START DATASET CONTENT

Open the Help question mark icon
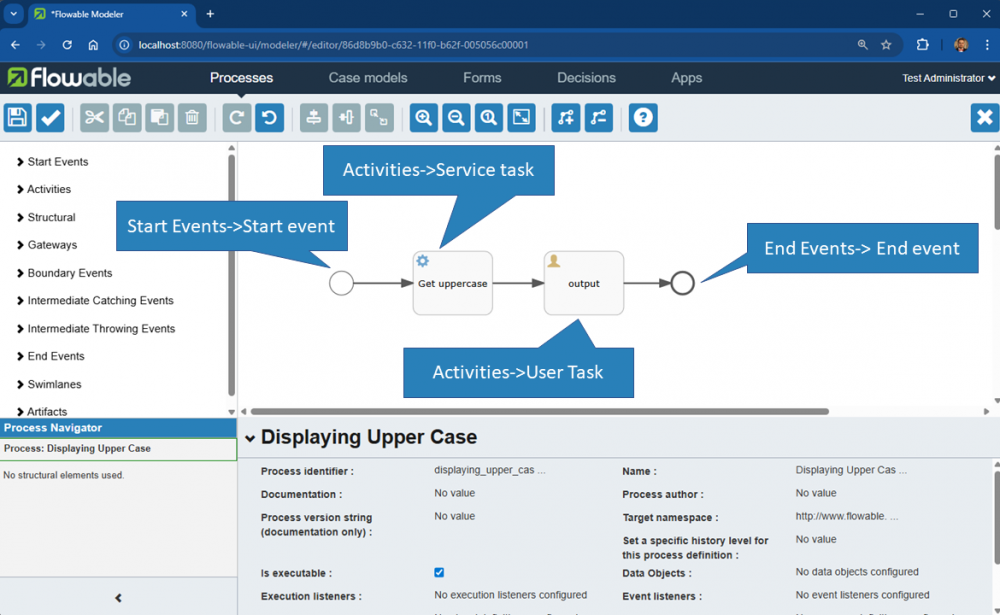The width and height of the screenshot is (1000, 615). point(644,118)
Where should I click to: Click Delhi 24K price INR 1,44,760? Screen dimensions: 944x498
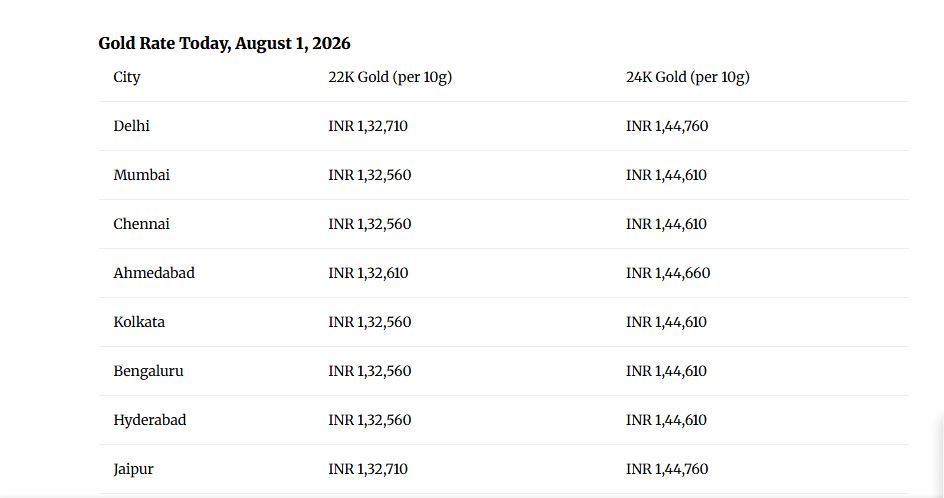667,126
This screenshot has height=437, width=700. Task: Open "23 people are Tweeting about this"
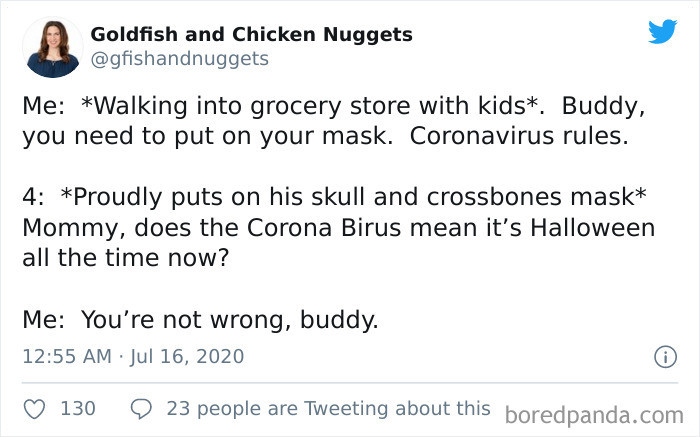click(328, 408)
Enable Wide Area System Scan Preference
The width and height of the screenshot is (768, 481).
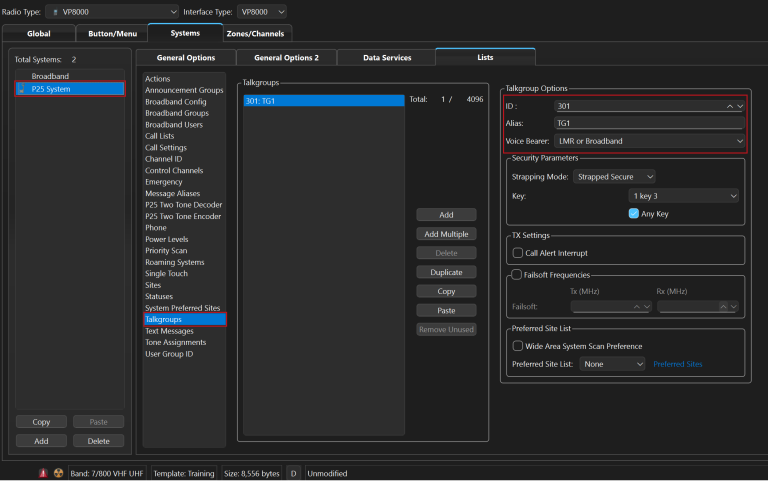(x=518, y=346)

END DATASET CONTENT

WORK REQUEST: Give back exactly, and only, the lines from the one holding "This screenshot has" through the last line of the entries, with every picture omitted.

RESULT OF THE EXERCISE:
This screenshot has height=437, width=700. Task: Open "23 people are Tweeting about this"
click(328, 408)
Enable Wide Area System Scan Preference
The width and height of the screenshot is (768, 481).
(x=518, y=346)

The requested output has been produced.